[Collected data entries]
--- START ---

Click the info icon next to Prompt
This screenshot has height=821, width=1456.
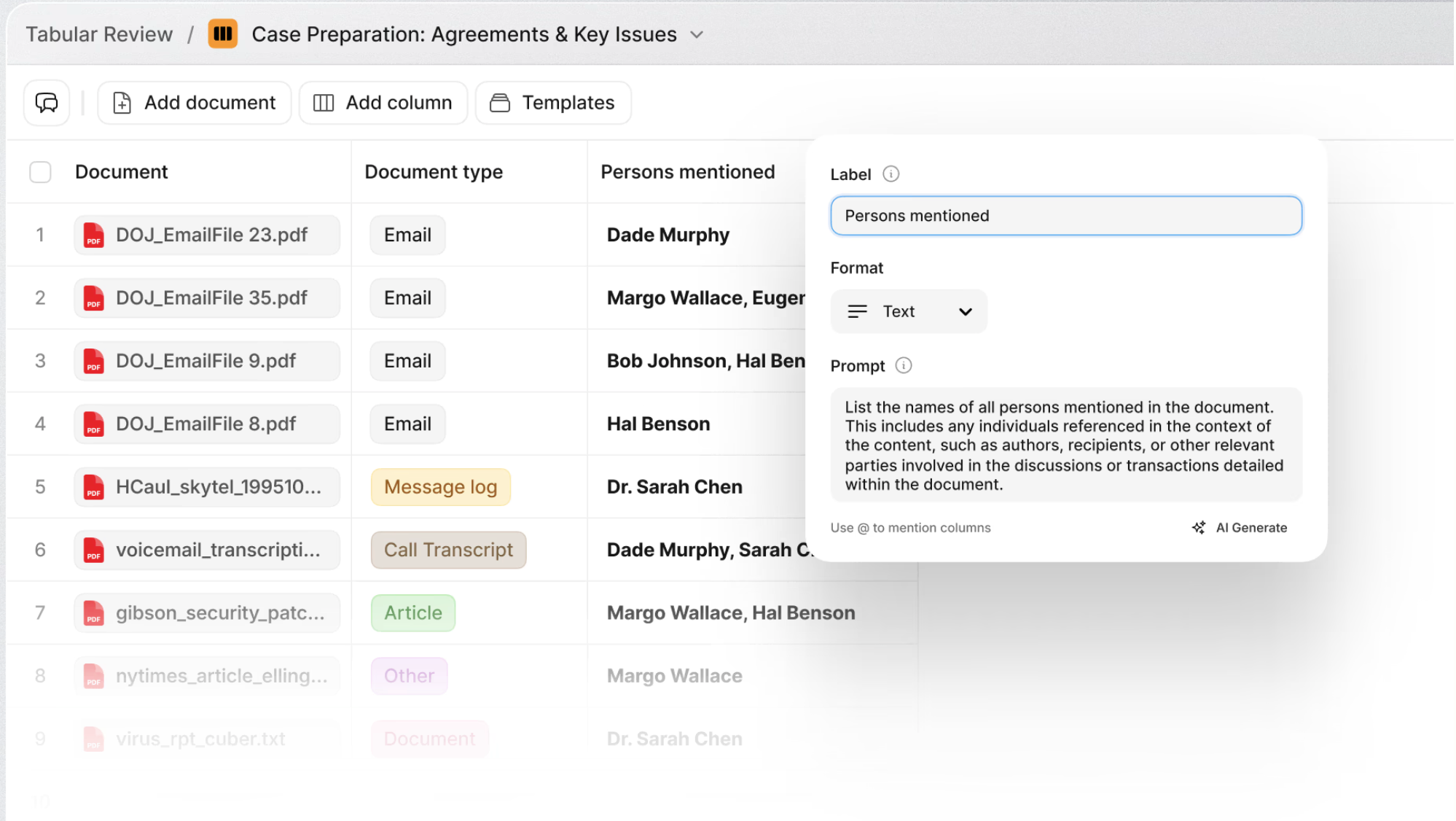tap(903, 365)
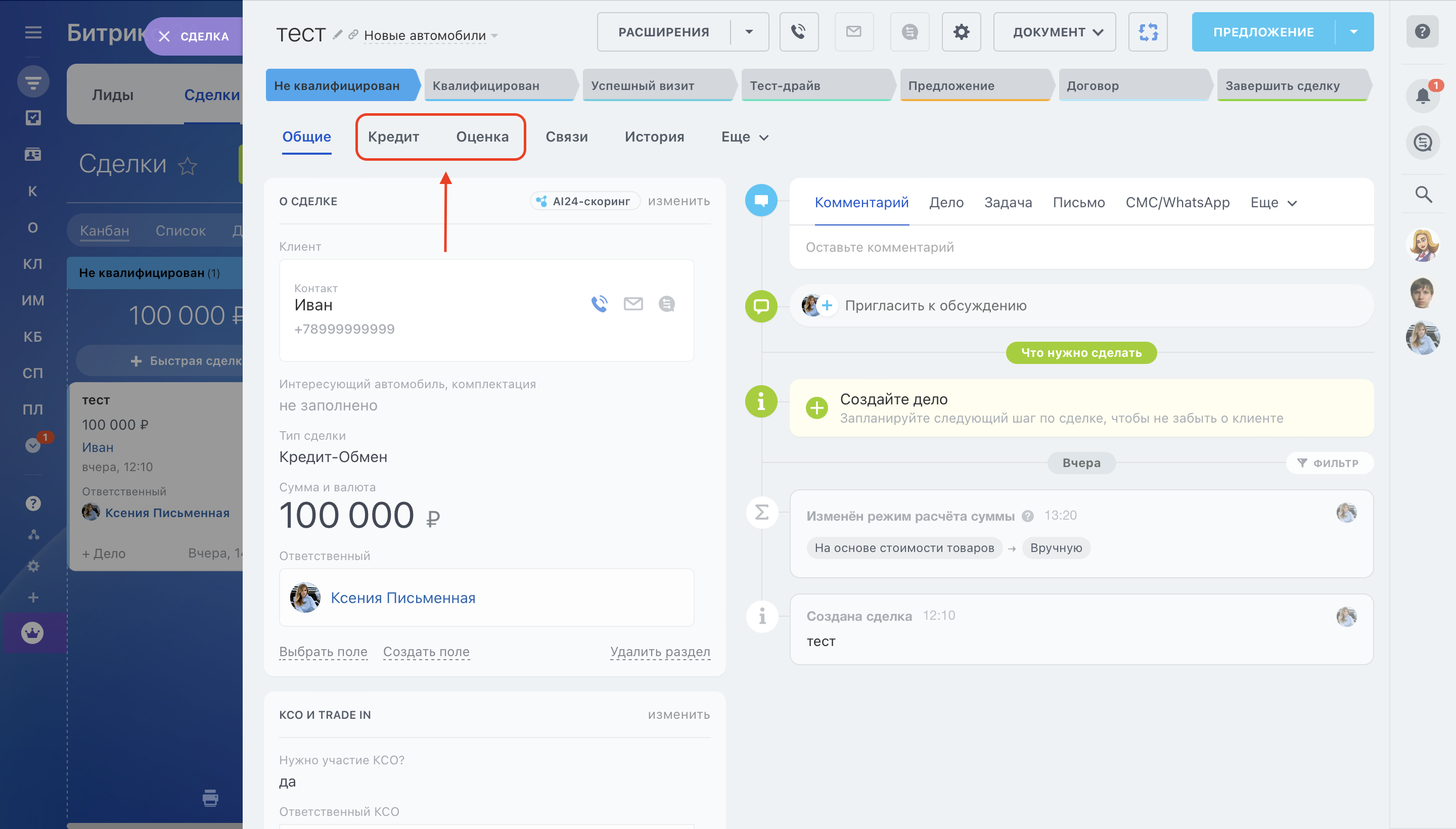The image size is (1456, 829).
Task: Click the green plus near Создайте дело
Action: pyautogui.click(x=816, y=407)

--- END ---

:: What to work on ::
All entries above, minus the pictures, should be repeated exactly.

:: Written answer ::
Click the info icon next to Prompt
This screenshot has height=821, width=1456.
tap(903, 365)
The image size is (1456, 829).
Task: Click the green plus near Создайте дело
Action: pyautogui.click(x=816, y=407)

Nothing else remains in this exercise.